Conquering KRAS in Pancreatic Cancer (in partnership with the Lustgarten Foundation) — The key driver of pancreatic ductal adenocarcinoma are mutations in a gene called KRAS. Many cells in the body need KRAS to function; however, several promising new therapies in development target only the mutant form of KRAS.

In this project, researchers will integrate clinical and laboratory approaches to understand why tumor cells become resistant to KRAS inhibition, and how to use these new drugs in combination with other agents. The primary goal is to develop effective combination therapy strategies to target KRAS in pancreatic cancer through preclinical studies and human clinical trials. The team will develop pharmaceutical partnerships to accelerate the translation of new KRAS inhibitors into effective drugs.

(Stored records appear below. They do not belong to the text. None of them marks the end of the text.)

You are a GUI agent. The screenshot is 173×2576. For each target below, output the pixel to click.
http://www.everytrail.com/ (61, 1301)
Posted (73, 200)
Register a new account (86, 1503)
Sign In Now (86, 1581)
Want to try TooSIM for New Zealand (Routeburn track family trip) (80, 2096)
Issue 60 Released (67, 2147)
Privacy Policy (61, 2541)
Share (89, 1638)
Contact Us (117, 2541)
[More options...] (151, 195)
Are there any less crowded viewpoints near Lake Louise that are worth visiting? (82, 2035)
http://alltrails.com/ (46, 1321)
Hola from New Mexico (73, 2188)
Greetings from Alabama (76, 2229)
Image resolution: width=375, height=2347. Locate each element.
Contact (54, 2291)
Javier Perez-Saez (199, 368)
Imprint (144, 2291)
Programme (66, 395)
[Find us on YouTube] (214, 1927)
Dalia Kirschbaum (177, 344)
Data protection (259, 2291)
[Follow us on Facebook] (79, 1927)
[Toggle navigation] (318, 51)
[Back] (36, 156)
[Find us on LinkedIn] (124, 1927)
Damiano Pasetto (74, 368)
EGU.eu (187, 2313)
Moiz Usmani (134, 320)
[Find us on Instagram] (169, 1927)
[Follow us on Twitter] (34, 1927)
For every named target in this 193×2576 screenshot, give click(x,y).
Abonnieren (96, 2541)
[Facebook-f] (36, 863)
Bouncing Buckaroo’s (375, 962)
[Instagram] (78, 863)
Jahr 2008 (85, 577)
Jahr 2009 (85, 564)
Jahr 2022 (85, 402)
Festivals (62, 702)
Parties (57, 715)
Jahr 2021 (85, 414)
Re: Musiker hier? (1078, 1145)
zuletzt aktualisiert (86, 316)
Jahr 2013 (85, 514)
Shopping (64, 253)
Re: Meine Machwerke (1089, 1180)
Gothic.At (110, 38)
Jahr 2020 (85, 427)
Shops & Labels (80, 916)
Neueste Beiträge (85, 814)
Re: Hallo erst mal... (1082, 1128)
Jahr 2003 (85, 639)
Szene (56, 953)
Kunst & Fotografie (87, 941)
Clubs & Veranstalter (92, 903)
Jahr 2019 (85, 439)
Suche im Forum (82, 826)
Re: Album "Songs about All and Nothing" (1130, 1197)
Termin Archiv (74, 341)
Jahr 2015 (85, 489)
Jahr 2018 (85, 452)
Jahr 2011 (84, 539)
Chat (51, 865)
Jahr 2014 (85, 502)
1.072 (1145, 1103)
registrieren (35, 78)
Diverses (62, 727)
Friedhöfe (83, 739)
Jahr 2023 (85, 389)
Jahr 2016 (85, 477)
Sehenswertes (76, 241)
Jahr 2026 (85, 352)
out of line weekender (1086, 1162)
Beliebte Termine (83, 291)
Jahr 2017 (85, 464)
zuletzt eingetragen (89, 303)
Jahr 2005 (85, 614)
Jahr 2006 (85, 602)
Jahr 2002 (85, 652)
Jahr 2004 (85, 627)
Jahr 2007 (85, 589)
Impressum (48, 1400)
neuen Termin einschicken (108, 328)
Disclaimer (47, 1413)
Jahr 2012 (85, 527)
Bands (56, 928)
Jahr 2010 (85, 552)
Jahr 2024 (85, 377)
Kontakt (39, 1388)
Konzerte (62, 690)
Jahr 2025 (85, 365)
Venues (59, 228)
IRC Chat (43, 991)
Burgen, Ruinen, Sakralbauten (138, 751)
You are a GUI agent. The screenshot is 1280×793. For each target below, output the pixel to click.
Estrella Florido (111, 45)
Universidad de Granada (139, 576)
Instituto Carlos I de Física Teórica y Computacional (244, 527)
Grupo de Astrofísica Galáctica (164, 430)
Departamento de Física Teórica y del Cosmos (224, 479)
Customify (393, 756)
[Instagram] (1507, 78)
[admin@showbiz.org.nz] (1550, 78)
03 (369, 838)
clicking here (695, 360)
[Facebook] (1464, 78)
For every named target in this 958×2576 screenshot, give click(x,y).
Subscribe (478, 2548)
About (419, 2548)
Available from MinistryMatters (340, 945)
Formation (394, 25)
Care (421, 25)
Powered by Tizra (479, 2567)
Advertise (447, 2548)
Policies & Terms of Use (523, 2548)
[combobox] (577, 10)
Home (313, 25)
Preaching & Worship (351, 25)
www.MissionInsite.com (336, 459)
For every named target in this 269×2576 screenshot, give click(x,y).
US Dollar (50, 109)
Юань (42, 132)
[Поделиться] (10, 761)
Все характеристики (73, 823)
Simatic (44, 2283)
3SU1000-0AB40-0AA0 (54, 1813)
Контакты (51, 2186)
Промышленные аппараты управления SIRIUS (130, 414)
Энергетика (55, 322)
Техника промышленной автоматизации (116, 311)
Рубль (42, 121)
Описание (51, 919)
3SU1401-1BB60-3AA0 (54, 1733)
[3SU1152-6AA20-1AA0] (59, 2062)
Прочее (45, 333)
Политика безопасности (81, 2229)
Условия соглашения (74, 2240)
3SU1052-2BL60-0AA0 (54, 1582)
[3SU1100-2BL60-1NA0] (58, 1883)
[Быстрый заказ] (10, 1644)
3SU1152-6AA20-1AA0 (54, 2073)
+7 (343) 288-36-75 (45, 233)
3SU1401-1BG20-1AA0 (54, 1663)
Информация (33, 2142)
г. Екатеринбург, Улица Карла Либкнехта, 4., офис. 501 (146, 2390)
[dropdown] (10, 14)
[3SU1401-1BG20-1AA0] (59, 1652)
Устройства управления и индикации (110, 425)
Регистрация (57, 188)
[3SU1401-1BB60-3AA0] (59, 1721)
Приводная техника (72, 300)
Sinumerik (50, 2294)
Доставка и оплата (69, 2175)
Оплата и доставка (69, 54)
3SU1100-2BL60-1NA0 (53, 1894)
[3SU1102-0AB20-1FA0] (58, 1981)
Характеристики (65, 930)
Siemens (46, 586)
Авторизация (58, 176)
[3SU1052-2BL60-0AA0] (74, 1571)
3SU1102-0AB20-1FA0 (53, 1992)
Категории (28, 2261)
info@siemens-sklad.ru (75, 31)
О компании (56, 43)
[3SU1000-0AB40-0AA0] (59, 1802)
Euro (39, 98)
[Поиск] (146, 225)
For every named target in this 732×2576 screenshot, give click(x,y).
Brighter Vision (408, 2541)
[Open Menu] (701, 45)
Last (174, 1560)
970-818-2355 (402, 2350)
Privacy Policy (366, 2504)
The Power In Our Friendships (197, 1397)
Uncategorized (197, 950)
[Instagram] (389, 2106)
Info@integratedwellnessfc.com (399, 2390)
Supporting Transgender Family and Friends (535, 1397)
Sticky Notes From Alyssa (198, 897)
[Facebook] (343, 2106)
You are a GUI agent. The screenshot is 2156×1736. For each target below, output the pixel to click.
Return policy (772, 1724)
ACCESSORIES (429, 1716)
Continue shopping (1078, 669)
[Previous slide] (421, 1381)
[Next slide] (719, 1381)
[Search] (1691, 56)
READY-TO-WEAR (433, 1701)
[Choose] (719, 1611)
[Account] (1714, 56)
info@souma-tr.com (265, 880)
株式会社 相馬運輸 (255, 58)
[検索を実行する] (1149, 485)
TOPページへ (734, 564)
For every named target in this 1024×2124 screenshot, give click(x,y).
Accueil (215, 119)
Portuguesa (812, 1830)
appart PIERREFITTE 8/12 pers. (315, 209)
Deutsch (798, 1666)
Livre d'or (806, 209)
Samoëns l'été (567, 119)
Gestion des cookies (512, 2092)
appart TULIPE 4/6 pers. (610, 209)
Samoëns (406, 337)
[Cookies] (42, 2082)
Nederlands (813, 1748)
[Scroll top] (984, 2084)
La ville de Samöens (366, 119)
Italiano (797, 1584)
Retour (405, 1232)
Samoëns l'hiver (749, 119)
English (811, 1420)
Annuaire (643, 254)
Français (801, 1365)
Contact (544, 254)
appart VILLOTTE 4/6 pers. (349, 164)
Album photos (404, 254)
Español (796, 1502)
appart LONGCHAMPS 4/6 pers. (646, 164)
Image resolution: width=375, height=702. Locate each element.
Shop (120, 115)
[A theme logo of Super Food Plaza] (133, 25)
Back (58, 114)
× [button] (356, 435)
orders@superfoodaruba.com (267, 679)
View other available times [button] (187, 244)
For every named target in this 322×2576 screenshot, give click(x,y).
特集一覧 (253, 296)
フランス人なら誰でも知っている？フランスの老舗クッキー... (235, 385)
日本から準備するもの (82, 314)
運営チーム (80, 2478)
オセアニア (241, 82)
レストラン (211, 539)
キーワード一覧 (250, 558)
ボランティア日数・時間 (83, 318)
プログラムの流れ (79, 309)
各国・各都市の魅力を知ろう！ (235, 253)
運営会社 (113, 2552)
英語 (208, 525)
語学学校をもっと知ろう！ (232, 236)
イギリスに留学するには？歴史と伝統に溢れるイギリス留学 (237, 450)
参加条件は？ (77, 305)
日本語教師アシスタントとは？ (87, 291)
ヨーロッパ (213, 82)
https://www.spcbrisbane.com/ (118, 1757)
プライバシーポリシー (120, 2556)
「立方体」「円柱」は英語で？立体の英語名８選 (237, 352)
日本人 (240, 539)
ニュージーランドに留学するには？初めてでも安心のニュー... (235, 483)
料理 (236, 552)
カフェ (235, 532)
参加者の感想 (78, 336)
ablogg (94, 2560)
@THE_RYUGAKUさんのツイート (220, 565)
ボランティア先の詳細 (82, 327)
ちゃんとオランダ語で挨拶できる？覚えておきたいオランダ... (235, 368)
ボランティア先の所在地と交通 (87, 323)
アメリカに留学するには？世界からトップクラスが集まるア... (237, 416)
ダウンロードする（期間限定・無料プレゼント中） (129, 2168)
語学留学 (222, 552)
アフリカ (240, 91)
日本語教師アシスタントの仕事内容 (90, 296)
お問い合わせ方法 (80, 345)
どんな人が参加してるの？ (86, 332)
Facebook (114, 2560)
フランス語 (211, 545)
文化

Johns Hopkins investigators working on this project are Nilo Azad, M.D., co-director of cancer genetics and epigenetics; Jacquelyn Zimmerman, M.D., Ph.D.; Elizabeth Thompson, M.D., Ph.D.; Katrina Purtell, R.N., clinical research nurse manager; Elana Fertig, Ph.D.; associate cancer center director and division director of Quantitative Sciences and co-director of the Convergence Institute; and Hao Wang, Ph.D., associate director of the quantitative sciences division and director of the biostatistics shared resource.

Revolutionizing GBM Drug Development Through Serial Biopsies — New therapeutics for glioblastoma have been stunted after several large phase III clinical trials were unsuccessful. Most cancer therapeutics fail to penetrate the tumor due to the protective effect of the blood-brain barrier. Repeat biopsies have been used in evaluating promising oncology therapies for other types of cancer but have not been considered for brain tumors because of safety concerns.

Through this project, researchers will assess the safety and feasibility of a carefully performed series of biopsies. They also will work to evaluate blood and cerebrospinal fluid samples, so-called "liquid biopsies," for molecular or other markers to indicate a cancer treatment is working. In addition, investigators will try to understand how the immune response is blocked by glioblastoma tumor cells.

Johns Hopkins investigators working on this project are Chetan Bettegowda, M.D., Ph.D., the Jennison and Novak Families Professor of Neurosurgery and Vice Chair of Research for Department of Neurosurgery;  Matthias Holdhoff, M.D., Ph.D.; Charles Eberhart, M.D., Ph.D., director of neuropathology and ophthalmic pathology; and Jessica Wollett, clinical trial manager.